The first thing Sophie Gallagher said after three armed men kicked in her apartment door was not “help.”
It was, “You’re making at least four expensive mistakes.”
The words came out calm enough to belong to somebody reviewing an insurance policy, not a woman standing barefoot on cold hardwood in a second-floor apartment while rain battered the windows and strangers flooded her living room at 11:14 p.m.

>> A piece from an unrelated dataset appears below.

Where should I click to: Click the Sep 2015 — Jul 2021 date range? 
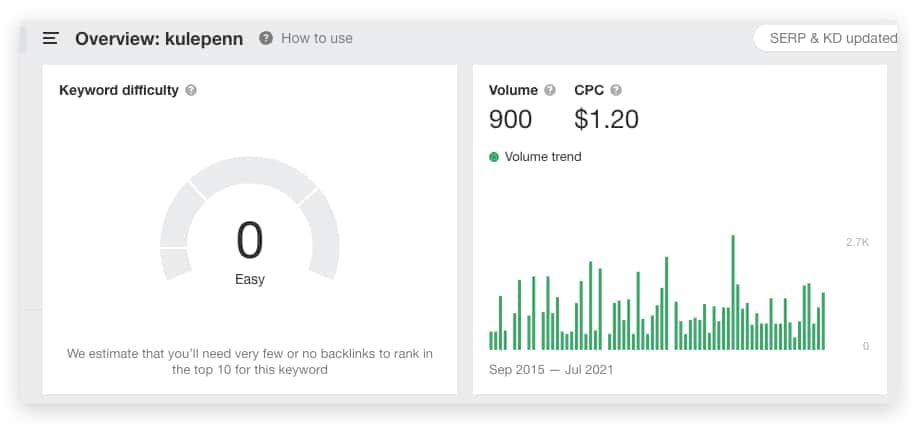551,370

For half a heartbeat, even the men seemed thrown.
The tallest of them recovered first.
He had shoulders like a refrigerator, a scar slicing through his left eyebrow, and the thick, immovable face of a man who had spent years being the one people stopped arguing with. In Chicago’s darker circles, people called him Leo the Brick. Sophie did not know that yet. What she knew was simpler and more urgent.
Three men. Professional movement. Heavy coats tailored, not cheap. Guns carried low, not waved around. No shouting. No smashing for pleasure. This was not random. This was targeted.
Which meant there was a reason she was still breathing.

“That so?” the scarred man asked.
“Yes,” Sophie said, forcing herself not to look at the kitchen knife block ten feet away. “First, if you intended to kill me, you would’ve done it through the door. Second, you did not check the apartment across the alley for line of sight. Third, you are already leaving transfer evidence on the knob, the frame, and my floor.” Her eyes flicked to the youngest of the three, who was wearing no gloves. “Fourth, if you’re the kind of men I think you are, you are here for the wrong Gallagher.”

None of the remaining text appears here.